El Supremo provocó un escándalo de varias horas al dictaminar, con vistas a una posible exhumación, que Francisco Franco fue "jefe del Estado desde el 1 de octubre de 1936 hasta su fallecimiento el 20 de noviembre de 1975". La artillería se centró en la fecha de acceso al poder, que tenía cuando menos la virtud de simplificar la historia de España, a cambio de suprimir al siempre engorroso Azaña. Por las prisas, se prestó menos atención a la fecha de cierre del mandato. Lo interesante no es datar el auge de la momia en los primeros embates de la Matanza Civil, sino mantenerlo vivo mucho después de su defunción, por el astuto procedimiento de transmutar su desentierro en un atentado.

Por fin, un escrito judicial inapelable determina que la muerte fue peculiarmente injusta con un dictador en su plenitud, y prolonga su vigencia radiante a más de cuarenta años después de la siempre insuficiente partida de defunción.

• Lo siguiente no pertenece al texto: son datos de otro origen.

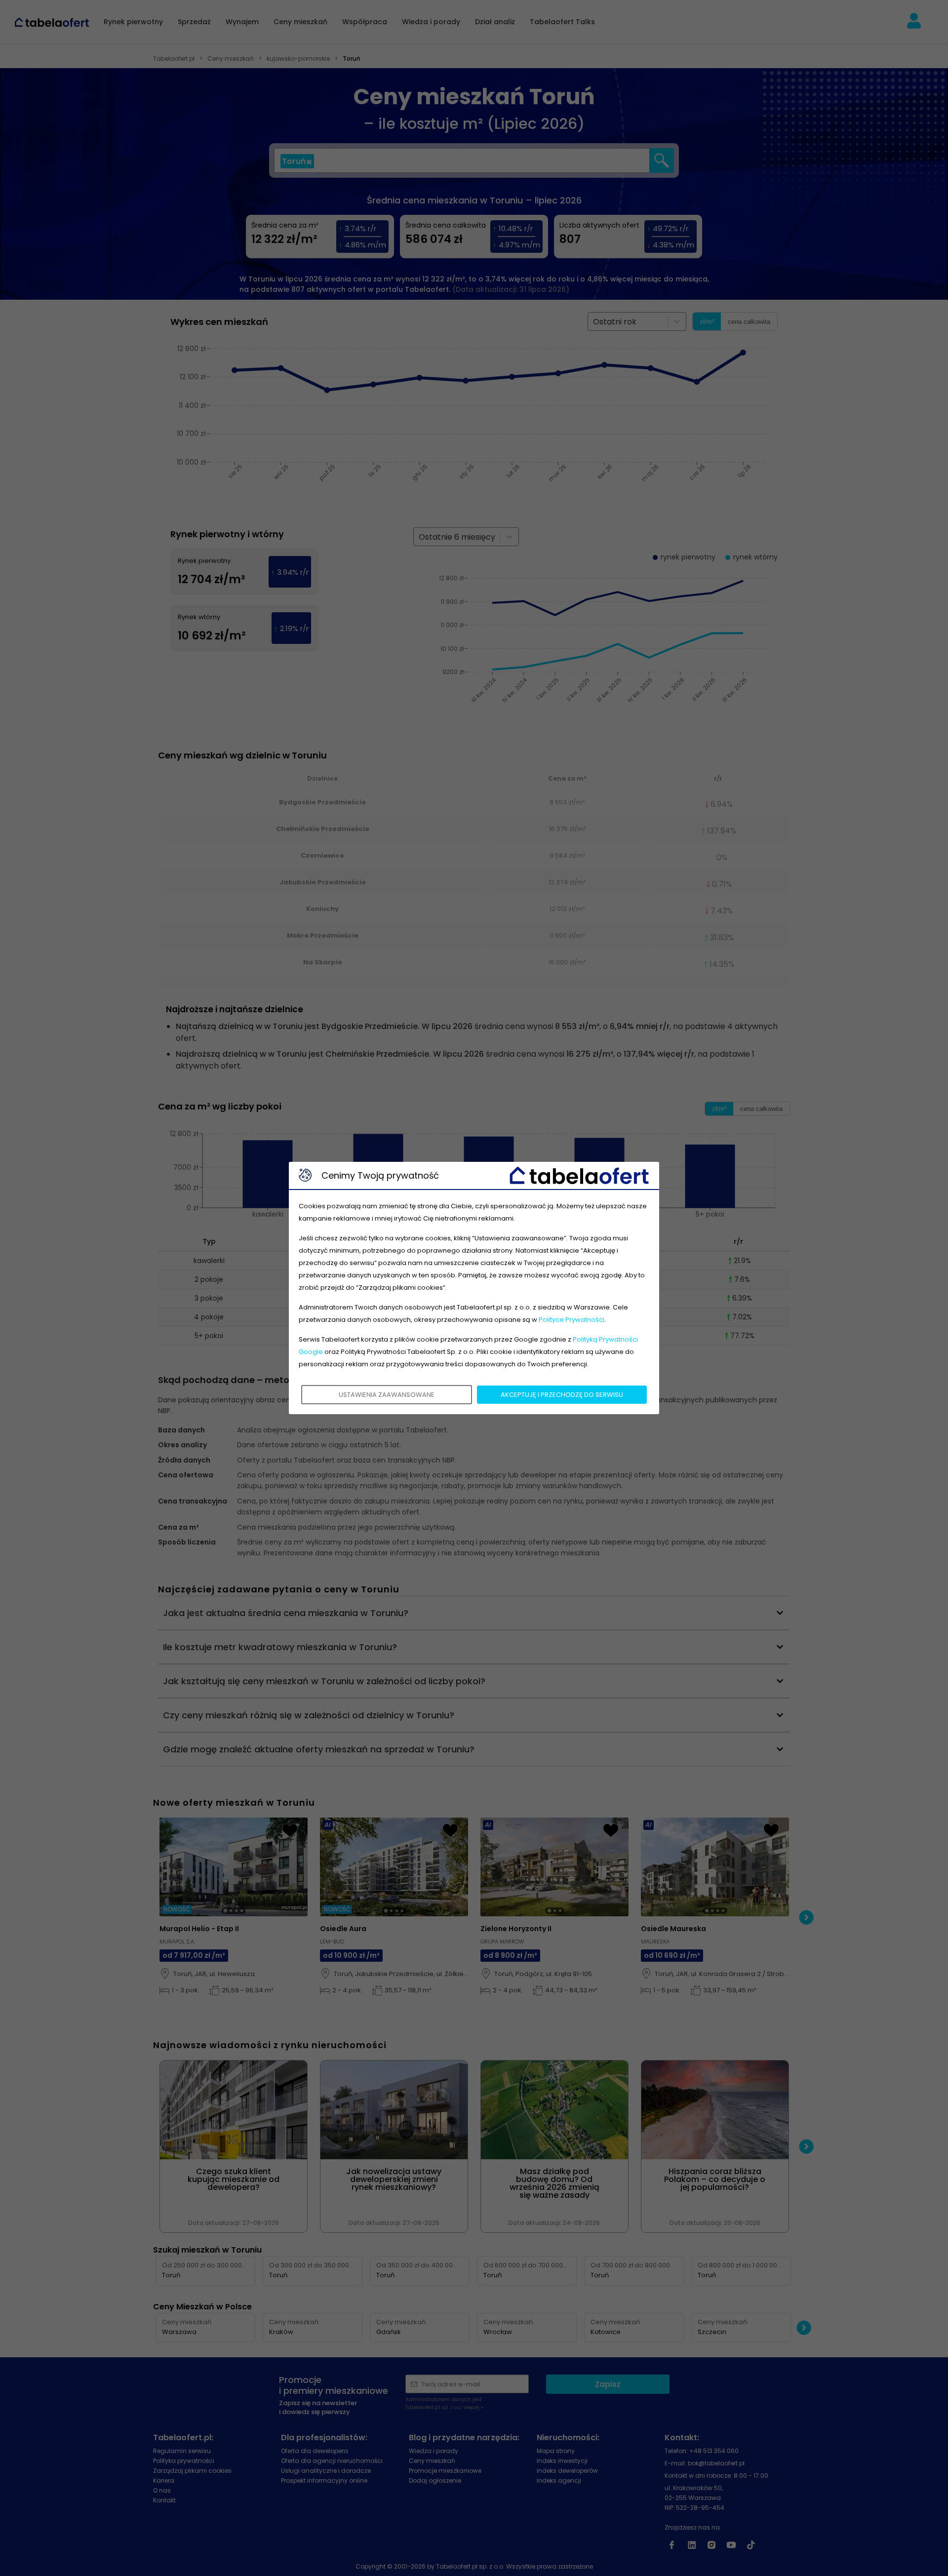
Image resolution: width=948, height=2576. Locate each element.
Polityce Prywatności (571, 1319)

En la oposición a la exhumación se plantea la duda razonable sobre los dictados de la Medicina falible. El altísimo Tribunal no cita expresamente a Vizcaíno Casas, pero cualquier lector aplicado de este Nostradamus debe aplicarse a la hipótesis de que el Generalitísimo se tomara la pausa de los tres días de defunción común a los líderes providenciales. Para resucitar brioso a continuación.

El Supremo alarga y renueva a Franco. Lo rejuvenece con admirable devoción desde el 36 pero, sobre todo, lo actualiza hasta hoy mismo. La prosa jurídica no entumece la emotividad del auto dictado a instancias de los siete nietos del dictadorzuelo. Al contrario, amerita al supuesto finado desde unas páginas habitadas por el sentimiento, peinadas por la duda razonable de que un ser tan singular no debe compartir la suerte colectiva de la extinción a secas. La negativa a la exhumación parte de la prevención de que solo puede practicarse con garantías sobre un muerto.